“Cómo poner mi confianza en Dios” – Apóstol Miguel Bogaert

Necesitamos dejar las distracciones, y cuando hablo de ello, me refiero a no desenfocarnos de lo que Dios quiere para nuestras vidas. Este mensaje es uno con los que Dios más puede bendecirte y trae un resultado que viene de la fe.

Necesitamos poner a Dios primero, por encima de aquello o aquel en quien confiemos.

Si yo confío en mi esposa, la pastora, mi confianza no puede estar en ella como la pastora humana, sino más bien, en quien Dios es en ella. Cuando no miramos las cosas desde este punto de vista, confiaremos en el hombre.

Yo voy a confiar en una persona conforme me demuestre es Dios en Él. Mi confianza no estará basada en lo que es esa persona, sino más bien en cómo Dios se mueve en ella. Es lo único que me dará seguridad y me dirá que mi confianza está en el lugar correcto. 

Esta confianza no significa que será 100% pero sí nos evitará muchos desaires y problemas.

Jeremías 17:5 (RV1960) “Así ha dicho Jehová: Maldito el varón que confía en el hombre, y pone carne por su brazo, y su corazón se aparta de Jehová. 6 Será como la retama en el desierto, y no verá cuando viene el bien, sino que morará en los sequedales en el desierto, en tierra despoblada y deshabitada. 7 Bendito el varón que confía en Jehová, y cuya confianza es Jehová”.

Confiar en el hombre acarrea maldición. Para Dios, el confiar en el hombre es algo terrible porque permite que se desate maldición sobre tu vida. La maldición trae sequedad espiritual y traerá cosas terribles a tu vida.

Cuando el hombre confía en el hombre sustituye a Dios, y lo hace en todos los sentidos.
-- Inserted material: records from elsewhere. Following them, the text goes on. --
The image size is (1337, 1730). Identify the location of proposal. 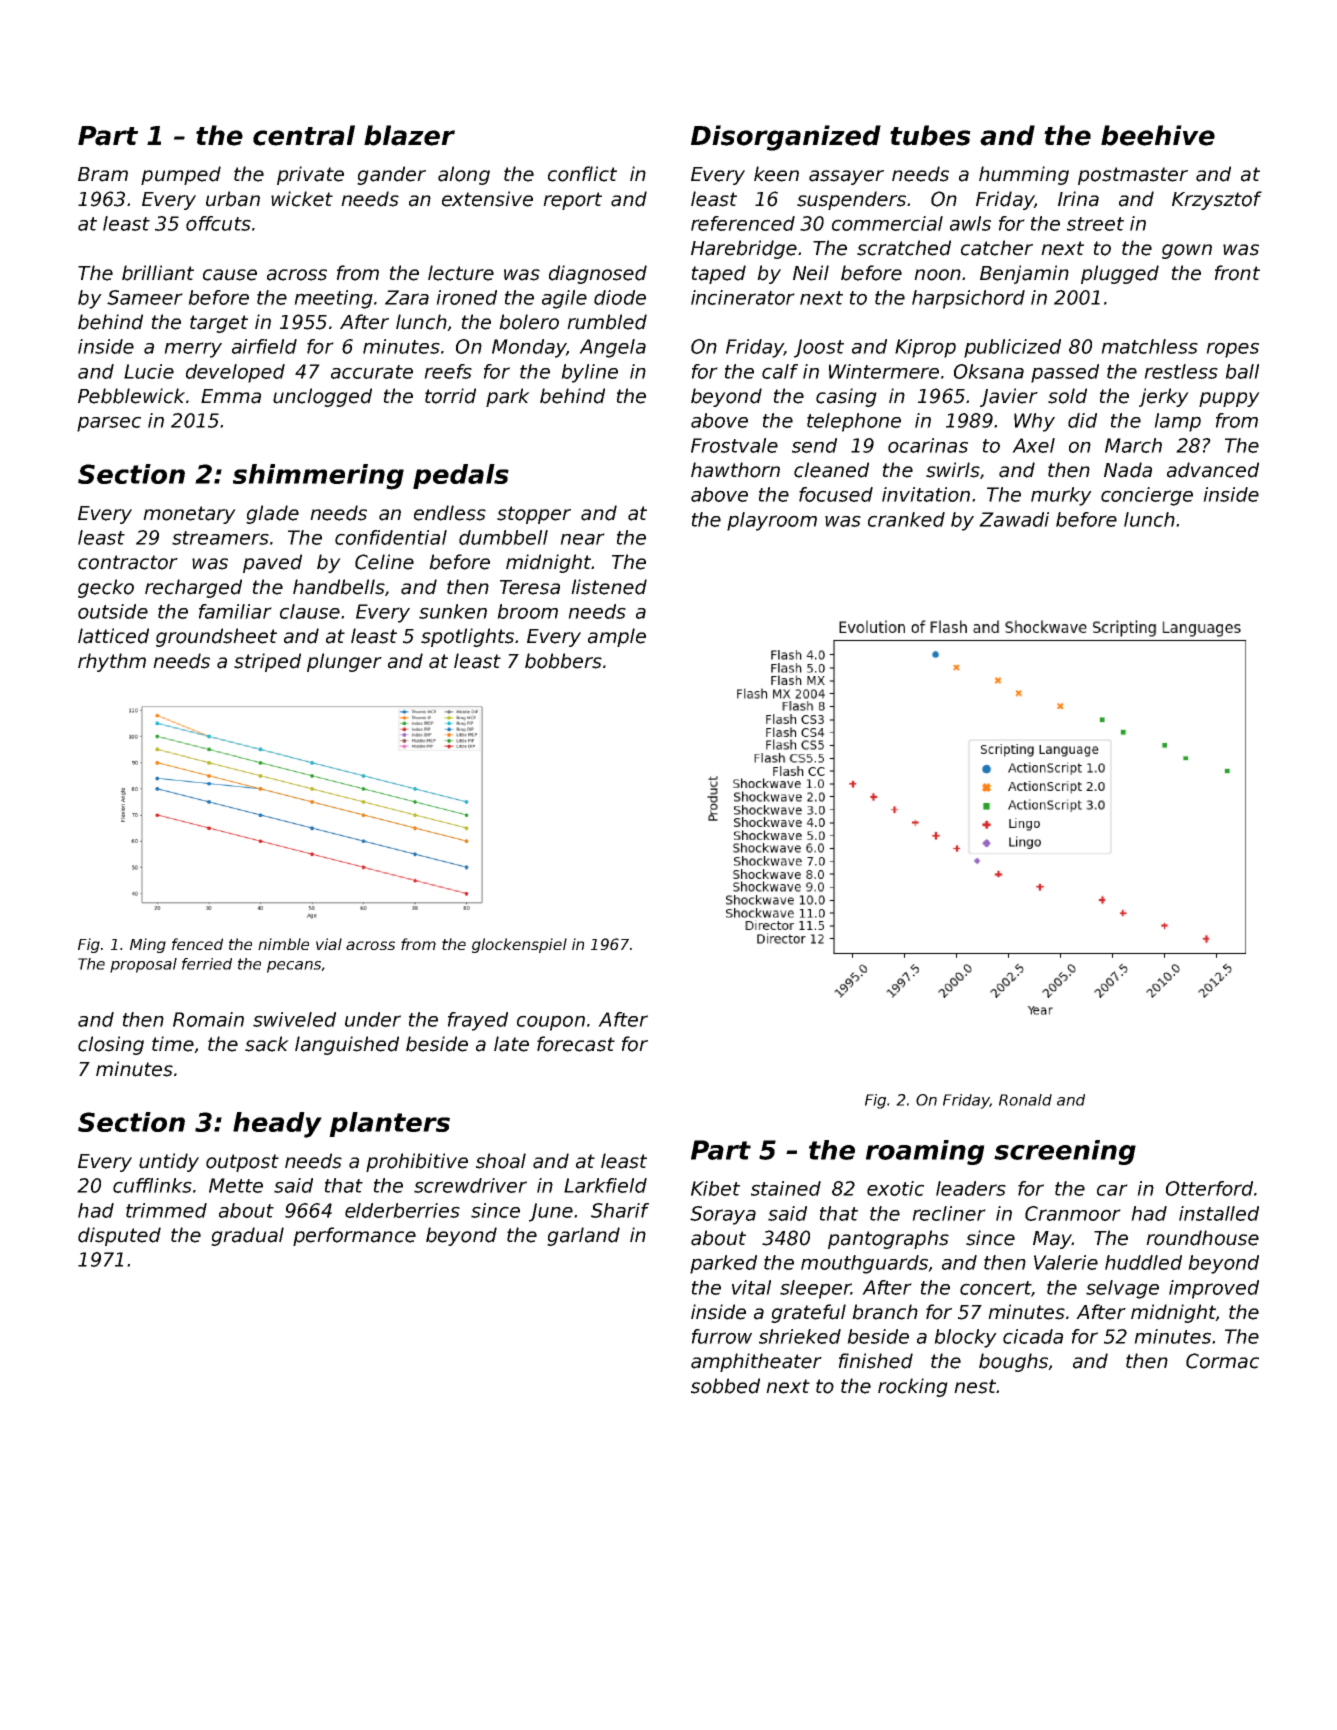
(143, 965).
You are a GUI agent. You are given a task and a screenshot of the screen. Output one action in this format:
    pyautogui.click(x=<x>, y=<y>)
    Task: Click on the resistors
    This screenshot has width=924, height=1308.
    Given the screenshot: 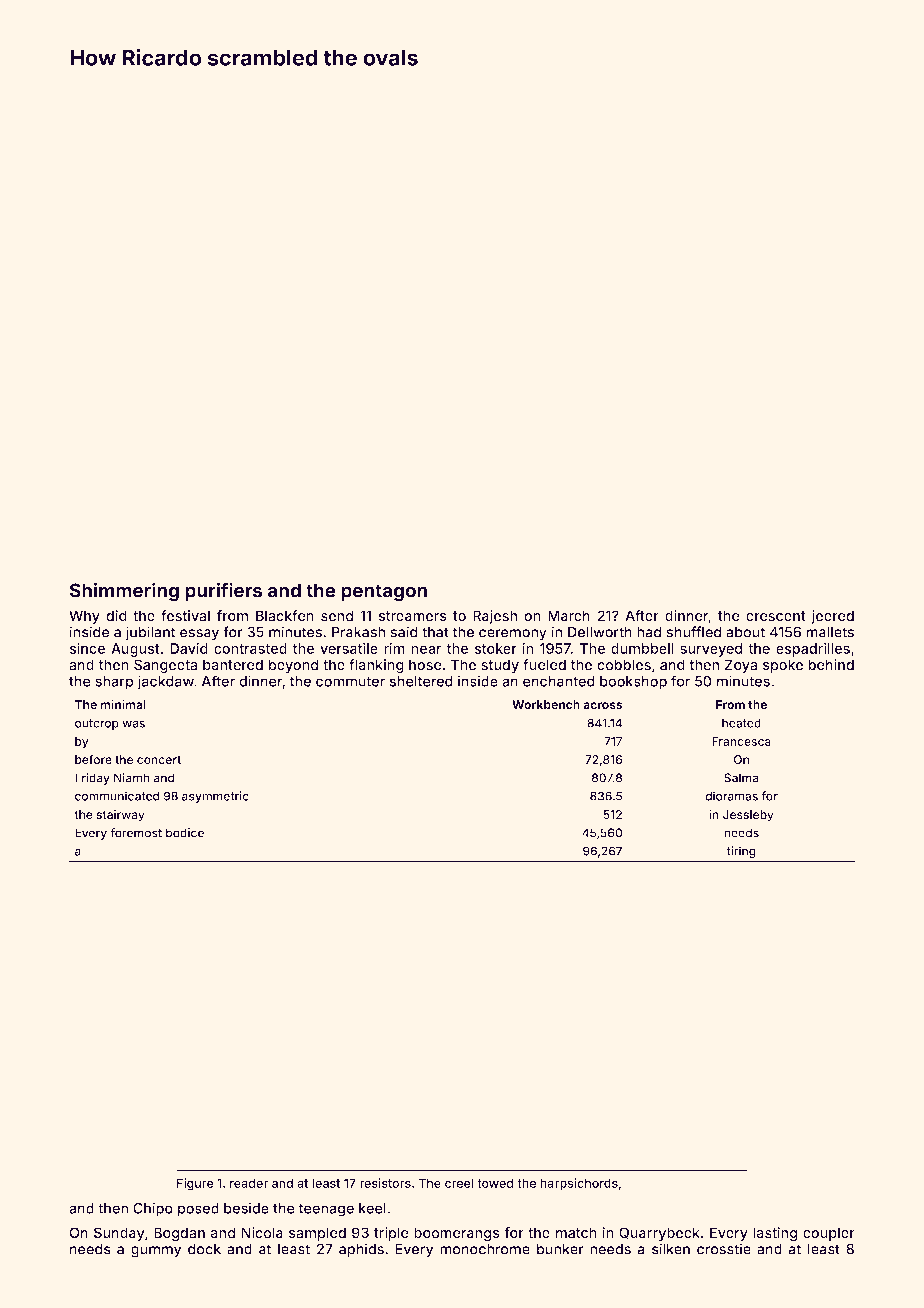 What is the action you would take?
    pyautogui.click(x=385, y=1183)
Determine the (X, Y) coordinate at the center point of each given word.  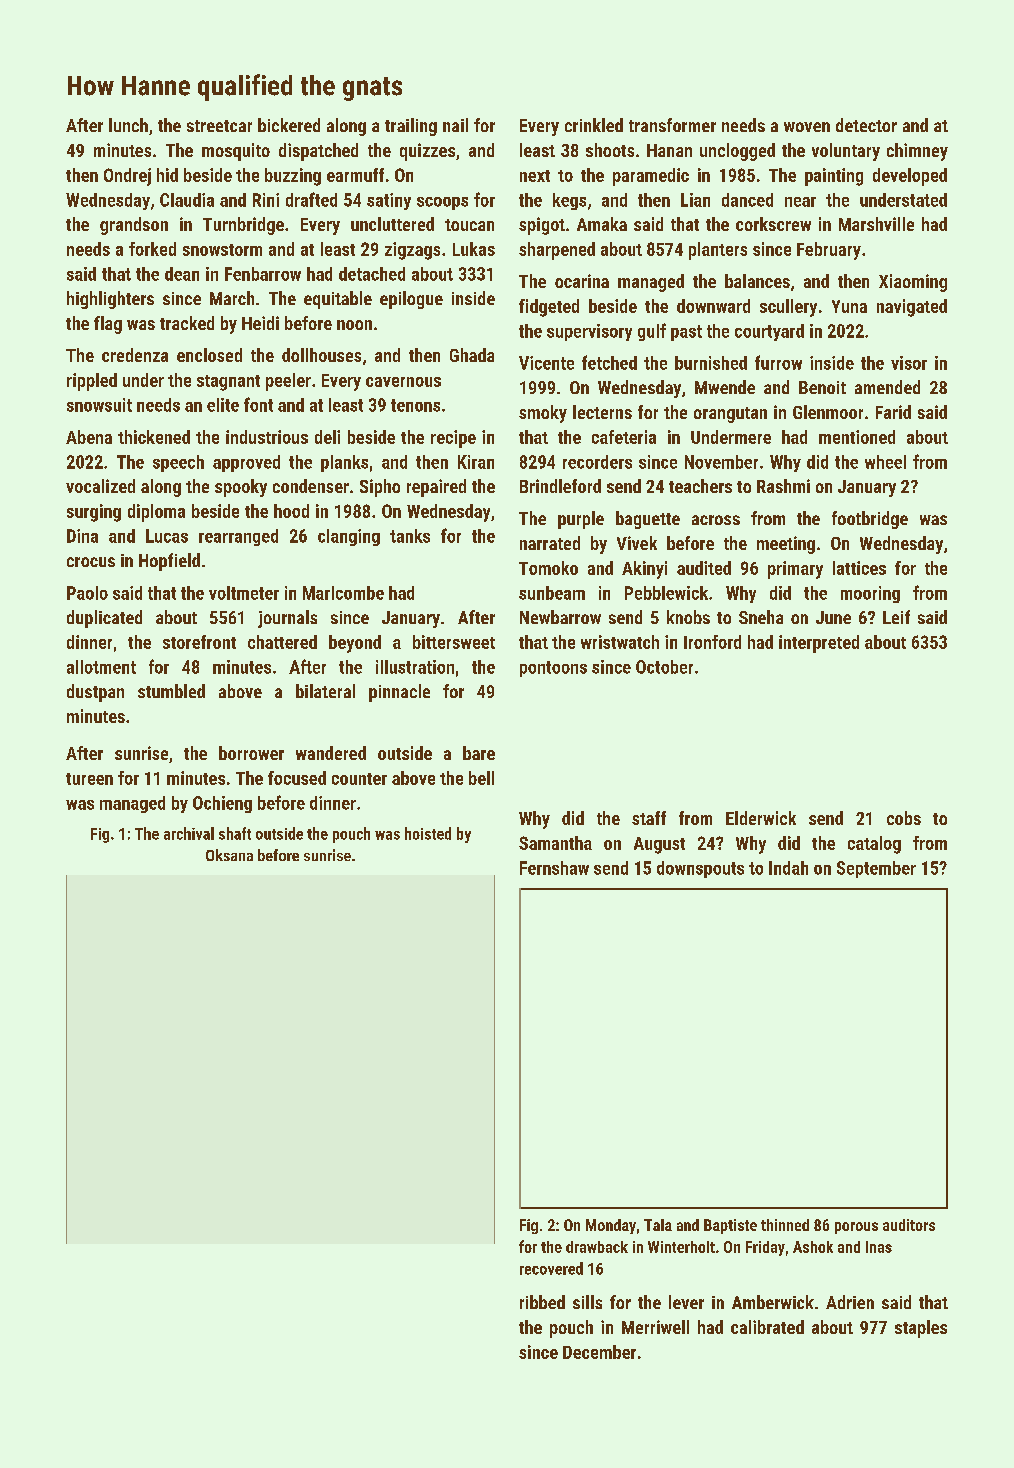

No nos permitirá ver que no estamos creciendo espiritualmente.

El que confía en el hombre, siempre vivirá en un desierto y en soledad. 

Desde que comenzamos a confiar en el hombre, tenemos un problema, porque nuestras emociones están involucradas, y automáticamente lo hacemos, nuestra confianza es asignada a esa determinada persona o cosa, trabajo, ente otros.

En aquellos tiempos, muchos ponían su confianza en sus caballos, más Dios les dijo que Él era su fuerza, su escudo y su confianza.

Como creyentes, confiamos más en:

  1. Cosas naturales a través de los sentidos. Confiamos en lo que nuestros ojos naturales ven y en lo que nuestros oídos naturales oyen.
  2. Los hombres.
  3. En nosotros mismos. Hay muchos que confían más en ellos mismos que en Dios.

Todo lo que Dios es, es espíritu. A Él no podemos buscarlo a través de cosas naturales, tenemos que hacerlo en el espíritu.

Cuando busques personas que caminen en el espíritu, tendrás menos desaires y traiciones, también menos desenfoques y problemas. Cuando caminamos en el espíritu, caminamos con los valores de Dios y cuando caminamos en la carne, lo hacemos con los valores del hombre.

Cuando seguimos los valores del hombre, vamos a querer quedar bien con él, y es ahí, donde tenemos problemas con Dios, Necesitamos discernimiento para saber quiénes caminan en el espíritu y quienes lo hacen en la carne para poder confiar.

¿Cómo sabemos que podemos empezar a confiar en alguien? Podemos hacerlo si tiene valores en Cristo, a través de sus frutos y sus cambios.

La fe es sobrenatural, y si lo es, tiene que traer cambio. La fe es un don dado por Dios, es divino. Cuando vemos una persona que no tiene frutos de cambio, esa persona tiene problemas. La fe produce cambios.  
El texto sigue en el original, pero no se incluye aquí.